Manufacturing process
Water for injection was taken in a manufacturing vessel and heated to 80±50C. DOTA was added and stirred, followed by the addition of Gadolinium oxide while maintaining the temperature at 80±50C. The solution was cooled to 25±2°C, then meglumine was added and stirred till a homogenous solution was obtained. The pH of the solution was adjusted using DOTA to around 7.3±0.2. The obtained solution was filtered followed by filling into the vials.

Manufacturing process
Water for injection was taken in a manufacturing vessel and heated to 80±50C. DOTA was added and stirred, followed by the addition of Gadolinium oxide while maintaining the temperature at 80±50C. The solution was cooled to 25±2°C, then meglumine was added and stirred till a homogenous solution was obtained. The pH of the solution was adjusted to around 7.4 using acetic acid. The obtained solution was filtered followed by filling into the vials.
Manufacturing process
Water for injection was taken in a manufacturing vessel and heated to 80±50C. DOTA was added and stirred, followed by the addition of Gadolinium oxide while maintaining the temperature at 80±50C. The solution was cooled to 25±2°C, then meglumine was added and stirred till a homogenous solution was obtained. The pH of the solution was adjusted to around 7.4 using phosphoric acid and/or DOTA. The obtained solution was filtered followed by filling into the vials.

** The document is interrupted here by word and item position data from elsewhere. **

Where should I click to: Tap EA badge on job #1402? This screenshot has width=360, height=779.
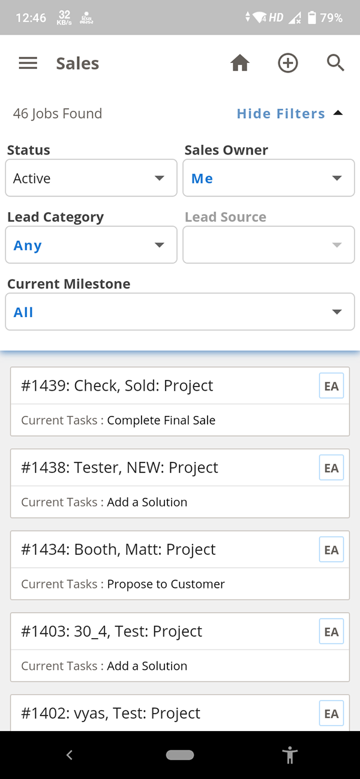click(331, 713)
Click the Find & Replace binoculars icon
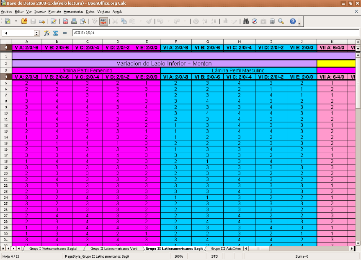 (x=246, y=21)
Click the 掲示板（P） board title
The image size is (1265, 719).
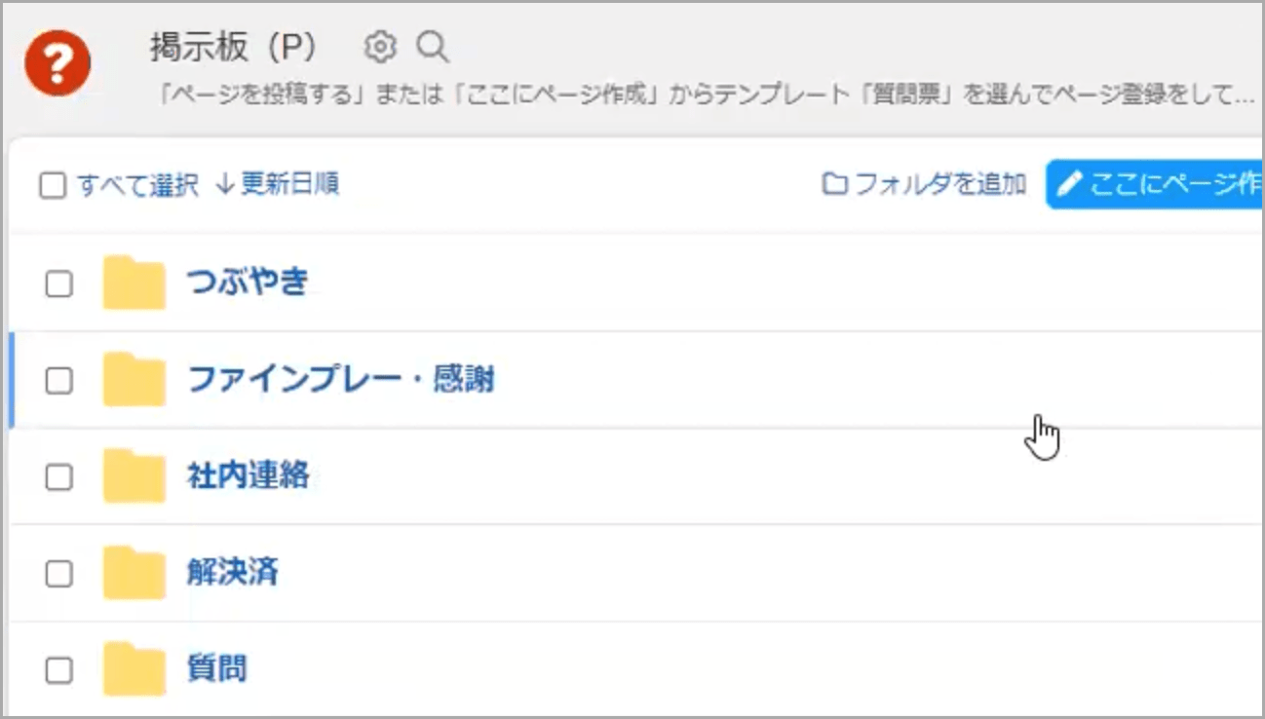click(x=233, y=46)
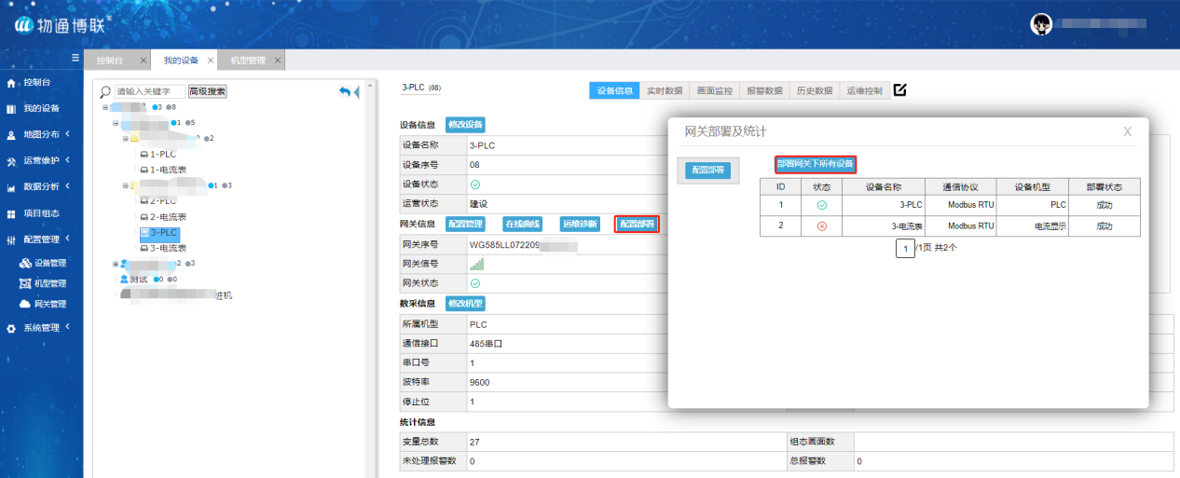
Task: Click the 修改设备 button
Action: tap(465, 124)
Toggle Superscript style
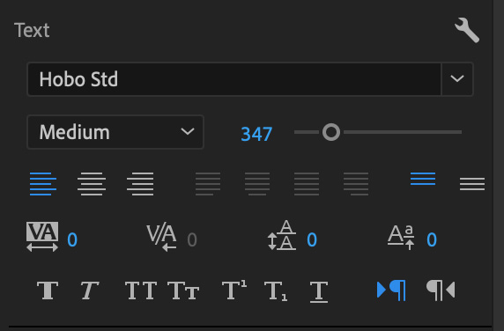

Claim 1: Process for preparing a liquid parenteral pharmaceutical formulation of Gadoterate meglumine comprising of the following steps:
a) mixing a pre-determined amount of gadolinium oxide, DOTA and meglumine in water.
b) adjusting the pH-value of the mixture in the range of about 6.5 to 8.2, by adding DOTA or any suitable acidifying agent.
Claim 2: Process for preparing a liquid parenteral pharmaceutical formulation containing Gadoterate meglumine of claim 1, wherein the amount of free DOTA in the formulation ranges from about 0.002% to 0.5% and the content of free Gadolinium is 0.02% or less.
Claim 3: A process for preparing formulation according to claim 1, wherein the pH of the formulation ranges from about 7.0 and 8.0.
Claim 4: The parenteral pharmaceutical formulation of Gadoterate meglumine of claim1, wherein the acidifying agent is selected from the group comprising of hydrochloric acid, sulfuric acid, boric acid, silica acid, acetic acid, phosphoric acid, formic acid, maleic acid, citric acid, tri-chloroacetic acid, trifluoroacetic acid, benzoic acid, fumaric acid, tartaric acid, methanesulfonic acid, benzenesulfonic acid and p-toluenesulfonic acid.